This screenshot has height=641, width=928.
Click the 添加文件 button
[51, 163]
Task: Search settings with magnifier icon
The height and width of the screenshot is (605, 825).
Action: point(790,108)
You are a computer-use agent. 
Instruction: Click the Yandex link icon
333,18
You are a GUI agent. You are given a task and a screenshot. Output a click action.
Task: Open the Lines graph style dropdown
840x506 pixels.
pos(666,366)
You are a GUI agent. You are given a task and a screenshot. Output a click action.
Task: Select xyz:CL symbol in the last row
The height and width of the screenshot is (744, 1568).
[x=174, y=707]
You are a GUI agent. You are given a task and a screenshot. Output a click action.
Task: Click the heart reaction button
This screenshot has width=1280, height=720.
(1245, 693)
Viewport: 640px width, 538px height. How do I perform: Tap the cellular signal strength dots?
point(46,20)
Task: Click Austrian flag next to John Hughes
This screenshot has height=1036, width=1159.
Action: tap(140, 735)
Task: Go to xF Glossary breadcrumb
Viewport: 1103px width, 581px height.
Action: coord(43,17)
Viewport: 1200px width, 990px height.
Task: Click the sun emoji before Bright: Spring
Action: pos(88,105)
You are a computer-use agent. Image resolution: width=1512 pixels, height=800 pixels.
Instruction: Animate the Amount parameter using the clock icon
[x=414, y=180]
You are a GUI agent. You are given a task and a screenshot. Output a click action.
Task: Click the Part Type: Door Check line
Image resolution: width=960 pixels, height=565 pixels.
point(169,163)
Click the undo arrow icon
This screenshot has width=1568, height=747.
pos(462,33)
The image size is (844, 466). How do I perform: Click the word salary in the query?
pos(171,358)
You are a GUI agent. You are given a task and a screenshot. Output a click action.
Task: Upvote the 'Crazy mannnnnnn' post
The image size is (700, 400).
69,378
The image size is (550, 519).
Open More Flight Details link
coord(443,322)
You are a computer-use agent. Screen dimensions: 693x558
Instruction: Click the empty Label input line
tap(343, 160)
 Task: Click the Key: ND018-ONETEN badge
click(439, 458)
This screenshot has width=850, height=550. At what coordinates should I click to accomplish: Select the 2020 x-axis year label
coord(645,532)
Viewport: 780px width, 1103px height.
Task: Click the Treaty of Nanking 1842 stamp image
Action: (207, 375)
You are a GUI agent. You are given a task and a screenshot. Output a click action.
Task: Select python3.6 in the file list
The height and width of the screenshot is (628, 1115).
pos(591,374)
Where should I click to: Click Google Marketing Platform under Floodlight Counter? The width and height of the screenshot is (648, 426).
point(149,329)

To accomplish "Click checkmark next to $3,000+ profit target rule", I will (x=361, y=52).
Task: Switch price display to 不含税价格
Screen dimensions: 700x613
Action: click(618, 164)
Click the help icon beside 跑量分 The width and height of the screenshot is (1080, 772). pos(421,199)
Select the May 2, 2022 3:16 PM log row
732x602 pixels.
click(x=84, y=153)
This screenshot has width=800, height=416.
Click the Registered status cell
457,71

== Prompt ==
For each record above, write it out again exactly.

== Task response ==
This screenshot has height=641, width=928.
Click the 添加文件 button
[51, 163]
Task: Search settings with magnifier icon
The height and width of the screenshot is (605, 825).
Action: point(790,108)
You are a computer-use agent. 
Instruction: Click the Yandex link icon
333,18
You are a GUI agent. You are given a task and a screenshot. Output a click action.
Task: Open the Lines graph style dropdown
840x506 pixels.
pos(666,366)
You are a GUI agent. You are given a task and a screenshot. Output a click action.
Task: Select xyz:CL symbol in the last row
The height and width of the screenshot is (744, 1568).
[x=174, y=707]
You are a GUI agent. You are given a task and a screenshot. Output a click action.
Task: Click the heart reaction button
This screenshot has width=1280, height=720.
(1245, 693)
Viewport: 640px width, 538px height. How do I perform: Tap the cellular signal strength dots?
point(46,20)
Task: Click Austrian flag next to John Hughes
This screenshot has height=1036, width=1159.
Action: tap(140, 735)
Task: Go to xF Glossary breadcrumb
Viewport: 1103px width, 581px height.
Action: coord(43,17)
Viewport: 1200px width, 990px height.
Task: Click the sun emoji before Bright: Spring
Action: pos(88,105)
You are a computer-use agent. Image resolution: width=1512 pixels, height=800 pixels.
Instruction: Animate the Amount parameter using the clock icon
[x=414, y=180]
You are a GUI agent. You are given a task and a screenshot. Output a click action.
Task: Click the Part Type: Door Check line
Image resolution: width=960 pixels, height=565 pixels.
point(169,163)
Click the undo arrow icon
This screenshot has width=1568, height=747.
pos(462,33)
The image size is (844, 466). How do I perform: Click the word salary in the query?
pos(171,358)
You are a GUI agent. You are given a task and a screenshot. Output a click action.
Task: Upvote the 'Crazy mannnnnnn' post
The image size is (700, 400).
69,378
The image size is (550, 519).
Open More Flight Details link
coord(443,322)
You are a computer-use agent. Screen dimensions: 693x558
Instruction: Click the empty Label input line
tap(343, 160)
 Task: Click the Key: ND018-ONETEN badge
click(439, 458)
This screenshot has width=850, height=550. At what coordinates should I click to accomplish: Select the 2020 x-axis year label
coord(645,532)
Viewport: 780px width, 1103px height.
Task: Click the Treaty of Nanking 1842 stamp image
Action: (207, 375)
You are a GUI agent. You are given a task and a screenshot. Output a click action.
Task: Select python3.6 in the file list
The height and width of the screenshot is (628, 1115).
pos(591,374)
Where should I click to: Click Google Marketing Platform under Floodlight Counter? The width and height of the screenshot is (648, 426).
point(149,329)

To accomplish "Click checkmark next to $3,000+ profit target rule", I will (x=361, y=52).
Task: Switch price display to 不含税价格
Screen dimensions: 700x613
Action: click(618, 164)
Click the help icon beside 跑量分 The width and height of the screenshot is (1080, 772). pos(421,199)
Select the May 2, 2022 3:16 PM log row
732x602 pixels.
click(x=84, y=153)
This screenshot has width=800, height=416.
Click the Registered status cell
457,71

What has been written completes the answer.